> **Problem requirements**
Rewrite the lines of all the rows below as a numbered list, omitting any blank lines.

(Items from a data source)
** BEGIN **

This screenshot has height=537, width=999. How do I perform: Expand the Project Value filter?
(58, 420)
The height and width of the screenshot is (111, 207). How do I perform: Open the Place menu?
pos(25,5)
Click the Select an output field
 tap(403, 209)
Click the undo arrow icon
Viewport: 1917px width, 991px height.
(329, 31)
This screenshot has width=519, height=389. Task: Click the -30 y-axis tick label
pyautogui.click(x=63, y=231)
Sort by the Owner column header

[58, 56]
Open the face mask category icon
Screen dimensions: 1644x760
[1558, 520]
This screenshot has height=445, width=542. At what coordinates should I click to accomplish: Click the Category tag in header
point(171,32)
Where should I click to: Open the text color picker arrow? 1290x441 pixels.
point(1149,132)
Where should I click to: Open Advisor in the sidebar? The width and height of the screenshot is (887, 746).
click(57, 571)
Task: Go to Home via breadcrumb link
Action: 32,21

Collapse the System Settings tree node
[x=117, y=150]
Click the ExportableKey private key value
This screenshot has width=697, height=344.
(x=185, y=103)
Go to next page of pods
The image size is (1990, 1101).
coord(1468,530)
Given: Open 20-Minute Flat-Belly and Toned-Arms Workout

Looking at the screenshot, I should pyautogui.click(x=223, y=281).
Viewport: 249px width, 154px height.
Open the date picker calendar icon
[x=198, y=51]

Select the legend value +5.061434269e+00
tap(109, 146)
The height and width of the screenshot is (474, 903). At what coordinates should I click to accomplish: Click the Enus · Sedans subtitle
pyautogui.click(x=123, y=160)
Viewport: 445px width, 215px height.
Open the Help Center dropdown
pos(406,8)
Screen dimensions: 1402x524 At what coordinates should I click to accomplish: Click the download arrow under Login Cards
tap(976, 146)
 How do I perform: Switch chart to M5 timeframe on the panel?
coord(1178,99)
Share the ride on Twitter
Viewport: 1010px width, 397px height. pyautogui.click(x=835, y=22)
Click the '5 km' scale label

** END **

> **Solution to this task**
1. This screenshot has height=537, width=999. How do I perform: Expand the Project Value filter?
2. (58, 420)
3. The height and width of the screenshot is (111, 207). How do I perform: Open the Place menu?
4. pos(25,5)
5. Click the Select an output field
6.  tap(403, 209)
7. Click the undo arrow icon
8. Viewport: 1917px width, 991px height.
9. (329, 31)
10. This screenshot has width=519, height=389. Task: Click the -30 y-axis tick label
11. pyautogui.click(x=63, y=231)
12. Sort by the Owner column header
13. [58, 56]
14. Open the face mask category icon
15. Screen dimensions: 1644x760
16. [1558, 520]
17. This screenshot has height=445, width=542. At what coordinates should I click to accomplish: Click the Category tag in header
18. point(171,32)
19. Where should I click to: Open the text color picker arrow? 1290x441 pixels.
20. point(1149,132)
21. Where should I click to: Open Advisor in the sidebar? The width and height of the screenshot is (887, 746).
22. click(57, 571)
23. Task: Go to Home via breadcrumb link
24. Action: 32,21
25. Collapse the System Settings tree node
26. [x=117, y=150]
27. Click the ExportableKey private key value
28. This screenshot has width=697, height=344.
29. (x=185, y=103)
30. Go to next page of pods
31. The image size is (1990, 1101).
32. coord(1468,530)
33. Given: Open 20-Minute Flat-Belly and Toned-Arms Workout
34. Looking at the screenshot, I should pyautogui.click(x=223, y=281).
35. Viewport: 249px width, 154px height.
36. Open the date picker calendar icon
37. [x=198, y=51]
38. Select the legend value +5.061434269e+00
39. tap(109, 146)
40. The height and width of the screenshot is (474, 903). At what coordinates should I click to accomplish: Click the Enus · Sedans subtitle
41. pyautogui.click(x=123, y=160)
42. Viewport: 445px width, 215px height.
43. Open the Help Center dropdown
44. pos(406,8)
45. Screen dimensions: 1402x524 At what coordinates should I click to accomplish: Click the download arrow under Login Cards
46. tap(976, 146)
47.  How do I perform: Switch chart to M5 timeframe on the panel?
48. coord(1178,99)
49. Share the ride on Twitter
50. Viewport: 1010px width, 397px height. pyautogui.click(x=835, y=22)
51. Click the '5 km' scale label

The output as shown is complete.